Start of THE DATA

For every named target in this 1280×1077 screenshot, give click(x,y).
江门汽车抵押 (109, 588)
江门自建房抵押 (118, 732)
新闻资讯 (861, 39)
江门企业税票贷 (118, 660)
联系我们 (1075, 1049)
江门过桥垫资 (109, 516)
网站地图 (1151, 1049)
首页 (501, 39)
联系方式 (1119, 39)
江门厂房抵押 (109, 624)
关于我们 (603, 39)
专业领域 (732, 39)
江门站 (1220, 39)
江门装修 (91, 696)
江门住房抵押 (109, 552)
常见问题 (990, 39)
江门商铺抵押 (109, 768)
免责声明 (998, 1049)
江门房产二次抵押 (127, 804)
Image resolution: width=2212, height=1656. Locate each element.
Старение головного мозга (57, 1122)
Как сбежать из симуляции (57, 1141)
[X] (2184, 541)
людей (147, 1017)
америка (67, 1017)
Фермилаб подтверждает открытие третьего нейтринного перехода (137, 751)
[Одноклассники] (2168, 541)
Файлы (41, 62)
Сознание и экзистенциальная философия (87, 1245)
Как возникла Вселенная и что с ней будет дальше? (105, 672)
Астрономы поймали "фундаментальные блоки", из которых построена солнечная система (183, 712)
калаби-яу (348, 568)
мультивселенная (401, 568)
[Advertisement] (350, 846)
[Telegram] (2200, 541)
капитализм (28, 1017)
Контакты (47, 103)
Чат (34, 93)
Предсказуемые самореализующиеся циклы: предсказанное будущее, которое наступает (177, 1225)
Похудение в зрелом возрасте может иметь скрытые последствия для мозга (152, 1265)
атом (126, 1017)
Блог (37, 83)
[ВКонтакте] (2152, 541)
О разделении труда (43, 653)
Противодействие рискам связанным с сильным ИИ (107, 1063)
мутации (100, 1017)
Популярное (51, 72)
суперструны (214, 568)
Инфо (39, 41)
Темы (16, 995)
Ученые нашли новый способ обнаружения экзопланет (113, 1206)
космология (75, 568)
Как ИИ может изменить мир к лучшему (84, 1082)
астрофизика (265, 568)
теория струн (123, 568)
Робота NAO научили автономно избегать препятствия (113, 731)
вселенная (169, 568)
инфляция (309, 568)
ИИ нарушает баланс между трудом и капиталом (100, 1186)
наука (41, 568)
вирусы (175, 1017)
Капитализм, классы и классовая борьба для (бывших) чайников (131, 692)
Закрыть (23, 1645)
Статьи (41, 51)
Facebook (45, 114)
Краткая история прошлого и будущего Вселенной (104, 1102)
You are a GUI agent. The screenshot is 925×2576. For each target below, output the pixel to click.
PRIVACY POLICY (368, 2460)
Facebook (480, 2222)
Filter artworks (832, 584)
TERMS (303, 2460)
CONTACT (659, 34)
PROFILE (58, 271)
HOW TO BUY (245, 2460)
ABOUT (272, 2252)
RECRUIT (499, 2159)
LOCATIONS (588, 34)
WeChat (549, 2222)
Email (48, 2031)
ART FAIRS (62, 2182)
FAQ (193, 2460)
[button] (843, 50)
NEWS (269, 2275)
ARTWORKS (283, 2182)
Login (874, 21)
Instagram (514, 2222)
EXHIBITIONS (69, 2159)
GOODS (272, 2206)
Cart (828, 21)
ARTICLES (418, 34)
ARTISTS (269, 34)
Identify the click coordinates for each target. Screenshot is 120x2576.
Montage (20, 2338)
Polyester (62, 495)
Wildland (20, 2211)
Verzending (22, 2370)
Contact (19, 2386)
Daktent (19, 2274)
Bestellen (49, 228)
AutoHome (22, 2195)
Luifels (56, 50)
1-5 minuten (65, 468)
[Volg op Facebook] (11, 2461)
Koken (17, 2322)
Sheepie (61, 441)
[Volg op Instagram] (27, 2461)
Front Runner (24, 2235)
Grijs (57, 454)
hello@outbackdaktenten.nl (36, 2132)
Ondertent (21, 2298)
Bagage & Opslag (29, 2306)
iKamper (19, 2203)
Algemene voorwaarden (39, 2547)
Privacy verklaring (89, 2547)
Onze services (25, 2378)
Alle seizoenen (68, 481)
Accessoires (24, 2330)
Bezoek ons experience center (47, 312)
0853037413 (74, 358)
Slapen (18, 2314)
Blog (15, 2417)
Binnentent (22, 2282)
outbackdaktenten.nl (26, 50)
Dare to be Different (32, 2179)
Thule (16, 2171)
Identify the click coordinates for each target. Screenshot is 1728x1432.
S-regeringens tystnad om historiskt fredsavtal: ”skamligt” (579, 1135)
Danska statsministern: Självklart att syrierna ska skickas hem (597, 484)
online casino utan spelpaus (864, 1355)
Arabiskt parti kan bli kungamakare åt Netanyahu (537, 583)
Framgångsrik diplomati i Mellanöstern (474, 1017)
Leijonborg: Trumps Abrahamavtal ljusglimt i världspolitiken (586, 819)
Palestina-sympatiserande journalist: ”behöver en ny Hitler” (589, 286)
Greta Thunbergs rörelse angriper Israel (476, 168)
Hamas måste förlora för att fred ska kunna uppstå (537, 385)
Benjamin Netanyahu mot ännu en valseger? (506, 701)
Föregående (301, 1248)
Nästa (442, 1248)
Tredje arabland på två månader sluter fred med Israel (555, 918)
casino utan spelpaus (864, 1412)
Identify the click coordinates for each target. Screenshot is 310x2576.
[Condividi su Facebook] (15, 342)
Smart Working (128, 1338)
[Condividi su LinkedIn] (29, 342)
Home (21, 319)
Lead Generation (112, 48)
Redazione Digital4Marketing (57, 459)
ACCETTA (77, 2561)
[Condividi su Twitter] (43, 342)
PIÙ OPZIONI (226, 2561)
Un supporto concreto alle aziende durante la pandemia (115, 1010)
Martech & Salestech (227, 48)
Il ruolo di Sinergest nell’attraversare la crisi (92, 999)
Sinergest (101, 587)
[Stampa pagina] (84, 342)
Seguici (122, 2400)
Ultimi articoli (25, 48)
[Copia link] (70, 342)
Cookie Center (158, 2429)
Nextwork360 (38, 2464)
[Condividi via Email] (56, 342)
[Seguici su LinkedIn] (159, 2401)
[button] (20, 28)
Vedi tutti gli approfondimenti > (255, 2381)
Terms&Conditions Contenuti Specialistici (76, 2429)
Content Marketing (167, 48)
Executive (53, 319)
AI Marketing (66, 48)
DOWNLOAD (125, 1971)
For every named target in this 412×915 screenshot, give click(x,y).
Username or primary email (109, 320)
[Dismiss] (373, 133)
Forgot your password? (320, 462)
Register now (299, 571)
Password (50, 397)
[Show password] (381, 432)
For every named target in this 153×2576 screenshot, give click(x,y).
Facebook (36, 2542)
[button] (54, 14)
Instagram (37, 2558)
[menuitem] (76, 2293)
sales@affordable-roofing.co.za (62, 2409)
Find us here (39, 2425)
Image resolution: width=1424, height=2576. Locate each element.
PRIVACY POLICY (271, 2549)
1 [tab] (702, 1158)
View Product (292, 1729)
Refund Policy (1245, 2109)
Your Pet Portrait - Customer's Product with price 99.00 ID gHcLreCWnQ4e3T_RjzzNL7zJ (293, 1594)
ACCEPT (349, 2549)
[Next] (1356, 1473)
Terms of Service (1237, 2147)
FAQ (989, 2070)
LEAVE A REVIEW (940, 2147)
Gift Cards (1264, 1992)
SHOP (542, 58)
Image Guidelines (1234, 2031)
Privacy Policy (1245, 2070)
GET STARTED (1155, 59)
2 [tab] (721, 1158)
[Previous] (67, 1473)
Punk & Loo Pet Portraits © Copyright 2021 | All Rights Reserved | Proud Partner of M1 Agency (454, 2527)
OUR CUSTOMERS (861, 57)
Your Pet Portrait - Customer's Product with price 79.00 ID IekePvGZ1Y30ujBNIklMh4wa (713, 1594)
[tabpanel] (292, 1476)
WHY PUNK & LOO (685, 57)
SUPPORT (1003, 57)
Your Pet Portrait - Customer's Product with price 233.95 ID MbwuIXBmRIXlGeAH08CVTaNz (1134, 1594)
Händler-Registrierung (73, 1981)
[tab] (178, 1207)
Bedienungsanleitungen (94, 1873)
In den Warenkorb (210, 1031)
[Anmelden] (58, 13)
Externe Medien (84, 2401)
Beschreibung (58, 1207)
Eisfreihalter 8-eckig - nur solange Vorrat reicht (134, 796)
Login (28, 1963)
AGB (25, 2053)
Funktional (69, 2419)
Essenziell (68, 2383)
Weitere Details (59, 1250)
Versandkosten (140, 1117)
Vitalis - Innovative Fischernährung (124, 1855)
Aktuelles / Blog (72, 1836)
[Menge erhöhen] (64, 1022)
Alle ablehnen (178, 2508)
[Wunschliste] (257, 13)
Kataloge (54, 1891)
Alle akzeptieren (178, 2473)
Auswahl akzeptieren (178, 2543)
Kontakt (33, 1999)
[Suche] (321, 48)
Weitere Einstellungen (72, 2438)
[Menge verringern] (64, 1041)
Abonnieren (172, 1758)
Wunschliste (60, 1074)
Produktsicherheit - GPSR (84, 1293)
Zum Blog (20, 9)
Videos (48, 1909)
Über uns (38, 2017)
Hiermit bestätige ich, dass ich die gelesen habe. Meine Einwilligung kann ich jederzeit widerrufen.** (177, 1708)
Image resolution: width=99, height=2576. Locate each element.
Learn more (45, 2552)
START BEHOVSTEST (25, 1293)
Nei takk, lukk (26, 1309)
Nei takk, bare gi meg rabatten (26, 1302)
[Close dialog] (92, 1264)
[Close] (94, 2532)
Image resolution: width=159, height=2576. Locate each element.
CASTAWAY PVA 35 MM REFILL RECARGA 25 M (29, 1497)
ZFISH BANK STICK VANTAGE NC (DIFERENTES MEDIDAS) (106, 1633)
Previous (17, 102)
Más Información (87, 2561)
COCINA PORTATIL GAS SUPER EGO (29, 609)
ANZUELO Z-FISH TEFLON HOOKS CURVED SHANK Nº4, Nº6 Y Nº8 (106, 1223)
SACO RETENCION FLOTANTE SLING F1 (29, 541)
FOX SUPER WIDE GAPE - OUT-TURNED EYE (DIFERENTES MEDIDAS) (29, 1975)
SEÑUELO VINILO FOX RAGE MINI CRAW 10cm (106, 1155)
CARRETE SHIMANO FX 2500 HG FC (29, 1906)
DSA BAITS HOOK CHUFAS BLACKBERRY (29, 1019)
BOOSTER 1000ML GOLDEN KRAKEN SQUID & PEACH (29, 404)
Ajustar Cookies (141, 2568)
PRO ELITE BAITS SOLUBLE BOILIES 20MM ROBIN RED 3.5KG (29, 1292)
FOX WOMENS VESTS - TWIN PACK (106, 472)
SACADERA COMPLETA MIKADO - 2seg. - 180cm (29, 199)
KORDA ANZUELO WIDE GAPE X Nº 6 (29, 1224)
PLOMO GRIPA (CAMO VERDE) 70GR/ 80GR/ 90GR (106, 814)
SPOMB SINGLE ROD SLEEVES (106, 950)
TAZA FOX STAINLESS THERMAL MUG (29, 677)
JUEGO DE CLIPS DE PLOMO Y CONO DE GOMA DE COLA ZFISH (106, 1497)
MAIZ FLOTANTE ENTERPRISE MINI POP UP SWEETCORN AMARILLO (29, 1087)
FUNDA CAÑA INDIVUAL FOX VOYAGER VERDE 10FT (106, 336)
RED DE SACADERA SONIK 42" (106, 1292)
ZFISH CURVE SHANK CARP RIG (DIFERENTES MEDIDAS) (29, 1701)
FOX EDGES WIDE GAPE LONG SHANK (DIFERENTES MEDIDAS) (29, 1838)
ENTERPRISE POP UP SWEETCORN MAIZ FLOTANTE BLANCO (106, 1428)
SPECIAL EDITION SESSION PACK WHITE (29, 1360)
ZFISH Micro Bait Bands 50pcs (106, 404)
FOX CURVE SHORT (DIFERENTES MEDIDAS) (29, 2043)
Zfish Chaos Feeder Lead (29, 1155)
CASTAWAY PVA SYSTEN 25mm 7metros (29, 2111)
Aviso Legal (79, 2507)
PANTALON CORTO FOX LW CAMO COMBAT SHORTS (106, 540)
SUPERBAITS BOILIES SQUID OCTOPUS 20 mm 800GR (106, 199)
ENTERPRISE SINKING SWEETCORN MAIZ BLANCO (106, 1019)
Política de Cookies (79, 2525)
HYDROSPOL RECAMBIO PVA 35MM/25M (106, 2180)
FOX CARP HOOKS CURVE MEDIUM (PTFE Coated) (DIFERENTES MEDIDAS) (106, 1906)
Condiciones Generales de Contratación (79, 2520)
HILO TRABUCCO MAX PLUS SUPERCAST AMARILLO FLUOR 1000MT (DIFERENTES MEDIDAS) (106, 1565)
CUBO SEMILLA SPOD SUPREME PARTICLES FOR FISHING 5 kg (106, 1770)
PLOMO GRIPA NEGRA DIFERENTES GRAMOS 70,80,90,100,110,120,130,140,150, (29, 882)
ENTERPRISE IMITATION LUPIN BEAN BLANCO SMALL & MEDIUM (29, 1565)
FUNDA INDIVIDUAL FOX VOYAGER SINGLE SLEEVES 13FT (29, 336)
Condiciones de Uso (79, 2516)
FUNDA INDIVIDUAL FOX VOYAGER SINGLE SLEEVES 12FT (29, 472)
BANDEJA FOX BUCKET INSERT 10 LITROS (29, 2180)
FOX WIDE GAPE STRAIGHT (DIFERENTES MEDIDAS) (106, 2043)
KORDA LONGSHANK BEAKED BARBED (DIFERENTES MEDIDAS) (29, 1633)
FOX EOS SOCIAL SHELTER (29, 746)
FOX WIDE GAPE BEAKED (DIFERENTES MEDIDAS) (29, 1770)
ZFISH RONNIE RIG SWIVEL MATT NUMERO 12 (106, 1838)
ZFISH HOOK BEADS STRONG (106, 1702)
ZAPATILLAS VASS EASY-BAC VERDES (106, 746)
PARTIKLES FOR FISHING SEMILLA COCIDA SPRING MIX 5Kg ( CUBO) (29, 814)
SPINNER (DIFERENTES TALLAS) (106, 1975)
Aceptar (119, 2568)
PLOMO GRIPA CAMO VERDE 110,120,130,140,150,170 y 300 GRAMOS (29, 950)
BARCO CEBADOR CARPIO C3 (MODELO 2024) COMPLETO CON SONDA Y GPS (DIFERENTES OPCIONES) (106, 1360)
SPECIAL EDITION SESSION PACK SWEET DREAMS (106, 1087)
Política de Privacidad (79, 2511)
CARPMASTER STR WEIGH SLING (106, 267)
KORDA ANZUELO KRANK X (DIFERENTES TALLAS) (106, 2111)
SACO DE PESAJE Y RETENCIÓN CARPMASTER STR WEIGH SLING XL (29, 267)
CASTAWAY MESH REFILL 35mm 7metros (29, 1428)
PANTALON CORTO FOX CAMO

End of THE DATA

▶ REQUIRED ACTION
From the records above, copy only the lines starting with the line that holds "Daktent (19, 2274)" and going on through the line that holds "Framgångsrik diplomati i", exactly as written.

▶ TASK ANSWER
Daktent (19, 2274)
Bestellen (49, 228)
AutoHome (22, 2195)
Luifels (56, 50)
1-5 minuten (65, 468)
[Volg op Facebook] (11, 2461)
Koken (17, 2322)
Sheepie (61, 441)
[Volg op Instagram] (27, 2461)
Front Runner (24, 2235)
Grijs (57, 454)
hello@outbackdaktenten.nl (36, 2132)
Ondertent (21, 2298)
Bagage & Opslag (29, 2306)
iKamper (19, 2203)
Algemene voorwaarden (39, 2547)
Privacy verklaring (89, 2547)
Onze services (25, 2378)
Alle seizoenen (68, 481)
Accessoires (24, 2330)
Bezoek ons experience center (47, 312)
0853037413 (74, 358)
Slapen (18, 2314)
Blog (15, 2417)
Binnentent (22, 2282)
outbackdaktenten.nl (26, 50)
Dare to be Different (32, 2179)
Thule (16, 2171)
Identify the click coordinates for each target. Screenshot is 1728x1432.
S-regeringens tystnad om historiskt fredsavtal: ”skamligt” (579, 1135)
Danska statsministern: Självklart att syrierna ska skickas hem (597, 484)
online casino utan spelpaus (864, 1355)
Arabiskt parti kan bli kungamakare åt Netanyahu (537, 583)
Framgångsrik diplomati i Mellanöstern (474, 1017)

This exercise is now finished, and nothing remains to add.